Aslında birçok konuda aynı şekilde davranıyorlar hükmedenler. İktidarın devamı için gereken güncel ihtiyaçlara göre politik söylemi 180 derece değiştirebiliyorlar. Üstelik bunu o kadar kanıksadık ki artık hiç şaşırmıyoruz. Ölen çocuklara, Kürtlere, askerlere ve yıkılan şehirlere şaşırmadığımız gibi… Hükümet politikaları nedeniyle yaşanan mağduriyetlerde konuların her birinin muhatabı farklı olduğundan, ilgilisi dışında kimse haberdar olmuyor. Kendi içimizde bin parçaya bölününce de bunca yapılan haksızlık, hukuksuzluk yapanın yanına kâr kalıyor.
Oysa hiçbir hikâye yeni değildir. 7 Nisan’daki Kırlangıç Fırtınasının kanadına tutununca 8 Nisan Dünya Romanlar Gününe varıveriyorsunuz.
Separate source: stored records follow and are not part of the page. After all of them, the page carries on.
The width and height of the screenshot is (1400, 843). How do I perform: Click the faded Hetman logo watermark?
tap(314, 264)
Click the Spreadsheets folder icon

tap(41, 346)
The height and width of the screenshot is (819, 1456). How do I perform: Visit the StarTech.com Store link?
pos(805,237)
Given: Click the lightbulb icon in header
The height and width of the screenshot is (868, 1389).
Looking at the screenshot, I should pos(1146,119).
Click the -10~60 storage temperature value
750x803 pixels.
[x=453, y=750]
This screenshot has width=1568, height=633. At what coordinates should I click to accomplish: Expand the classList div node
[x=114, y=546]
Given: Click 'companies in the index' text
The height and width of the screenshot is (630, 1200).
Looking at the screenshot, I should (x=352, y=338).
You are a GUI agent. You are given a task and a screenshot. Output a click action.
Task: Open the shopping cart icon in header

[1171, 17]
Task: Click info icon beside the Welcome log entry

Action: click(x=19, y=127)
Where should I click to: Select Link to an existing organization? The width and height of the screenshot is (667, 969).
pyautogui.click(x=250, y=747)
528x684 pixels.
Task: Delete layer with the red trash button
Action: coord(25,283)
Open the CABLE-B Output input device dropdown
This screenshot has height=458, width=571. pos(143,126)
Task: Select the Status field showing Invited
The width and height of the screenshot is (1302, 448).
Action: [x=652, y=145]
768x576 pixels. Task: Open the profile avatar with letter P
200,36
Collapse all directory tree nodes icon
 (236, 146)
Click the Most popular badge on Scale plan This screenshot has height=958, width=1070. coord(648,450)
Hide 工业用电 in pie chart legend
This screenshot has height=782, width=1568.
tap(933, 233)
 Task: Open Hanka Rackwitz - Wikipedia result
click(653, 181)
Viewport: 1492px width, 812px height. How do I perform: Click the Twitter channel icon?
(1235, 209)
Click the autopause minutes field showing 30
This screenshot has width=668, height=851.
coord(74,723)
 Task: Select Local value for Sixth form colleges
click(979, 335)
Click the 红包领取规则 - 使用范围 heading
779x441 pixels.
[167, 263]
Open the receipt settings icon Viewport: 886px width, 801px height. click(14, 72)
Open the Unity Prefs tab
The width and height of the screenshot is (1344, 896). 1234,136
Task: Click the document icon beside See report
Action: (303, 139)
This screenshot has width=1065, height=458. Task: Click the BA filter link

Bugün Romanların karşı karşıya kaldığı ırkçılığı, ayrımcılığı hatırlama günü. Tarihleri boyunca gittikleri yerlerde baskı gördüler ama bu, II. Dünya Savaşında doruk noktasına ulaştı, 500 bine yakın Roman Nazilerin ölüm kamplarında can verdi. 8 Nisan 1971 tarihinde Londra’da Birinci Uluslararası Roman Kongresi toplandı. Bu kongre Romanların bir araya gelmeleri açısından tarihi önem taşır. Bu nedenle 1990 yılına gelindiğinde 8 Nisan Dünya Romanlar Günü olarak kabul edildi. Bugün Romanların yaşadığı zulmü hatırlama günüdür ama sadece bu anlama gelmez. Romanlar yüz yıllardır göçerler, dünyanın en eski gezginleridirler. Dünyanın her yerindeki her türden insanı tanımak ve yüzyıllardır yıldızların altında, yer kürenin üstünde uyuduklarından toprağın, ağacın, rüzgârın dilini anlamak onların işidir. Az bir birikim mi bu? Üstelik karşılaştıkları her türlü baskıya, ötekileştirmeye ve katliama rağmen hiç savaşmadılar. Onlardan, baharın çocuklarından öğrenecek çok şeyimiz var ya bugünlerde ilk sırada savaştan nasıl uzak durdukları yer almalı bence.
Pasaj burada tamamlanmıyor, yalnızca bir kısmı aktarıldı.